体力面ですらまどかに敵わないレベルだぞ僕は? 学年最下位の体力だぞ?」
「自慢することじゃないですよ。唯一の男性なのにこんなに頼りないなんて……」
「いや、島村さんがむしろ頼りになりすぎるんじゃ……。男勝りと言うか……」
ただし胸元以外を除くがな……。胸のボリュームは女性の中でも突出しているのはこの暗がりの中でも分かる……。
「色々と失礼ですね……。玲子さんや建山さんや村山さんがいなくても私が鍛えますから。覚悟してくださいね」
「ひえっ……なんということだ……。
ようやく、あの悪夢の3人衆から解放されたと思ったのに……。
やりたくない、やりたくない、やりたくない……!」
「お兄ちゃんどれだけだよ……」
「――ハッ! 僕は頂上に君臨する人間だぞ? そもそも動く必要すらないのだよ!」
「そんなにやりたくなければ、私は別に強制はしませんよ。
ただ、明日訓練に参加しなければ明日の食べ物は分けてあげませんからね」
「いえ、是非とも参加させてください。僕も下級市民ですぅ~!」
恐ろしい。任意と言う名の強制の発動である。
無人島では“食べ物を獲得できる者”がここまで強いのか。
資本主義社会では金を持っている奴が圧倒的に強いから、
僕みたいな人間でもトップにいられるわけだがこの状況下ではいつもの“ペット以下“よりさらに地位が下がっている。
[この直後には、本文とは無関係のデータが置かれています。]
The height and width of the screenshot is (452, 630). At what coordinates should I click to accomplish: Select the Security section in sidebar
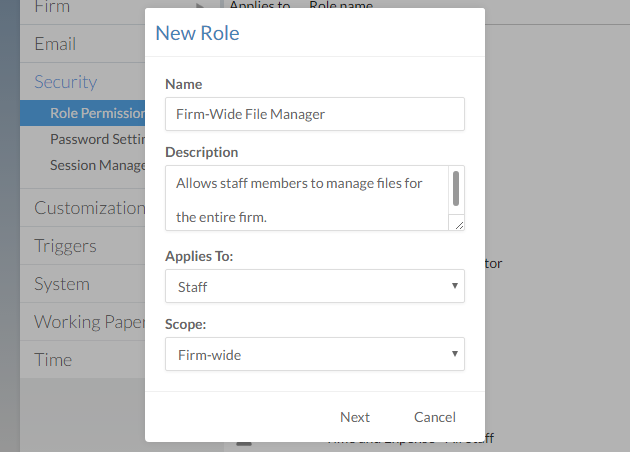66,82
もはやそこら辺の石ころの方が価値があるんじゃないか……?
「また一瞬だった……。“頂上人間“だった瞬間が……。
お兄ちゃんにはプライドってのは無いの?」
「いや、あるぞ。ゲームの世界王者のプライドは誰にも譲れない」
「ゲームできない今じゃ何のプライドも無いも同然なんだね……」
「た、確かに……」
まどかに言われて気づかされた。僕って今、何の価値があるんだ……? ゲームが出来ない状況で何かできることがあるのだろうか……。
「とりあえずは体力面の強化が大事ですよ。スタートラインにすら立っていないわけですからね。ゲームの大会だとよく“スタミナ切れ”とかにならないで済んでますね……」
「ゲームをやってるときはアドレナリンが出ているのか知らないけど、不思議と疲れないんだよね。
それでも世界大会だと対戦数が少ない方が優勝しやすい気がするから、やっぱり体力面が一番課題がありそうだけど……」
「それなら良かったじゃないですか。体力が付けば世界大会も更に勝てるようになるんじゃないですか?」
焚火の火が消えかけた暗がりでも島村さんの爽やかな笑顔がよく見えた。
ただ、僕にとってはそれが悪魔の微笑みにしか見えなかった。
なんて余計なことを言ってしまったんだ……。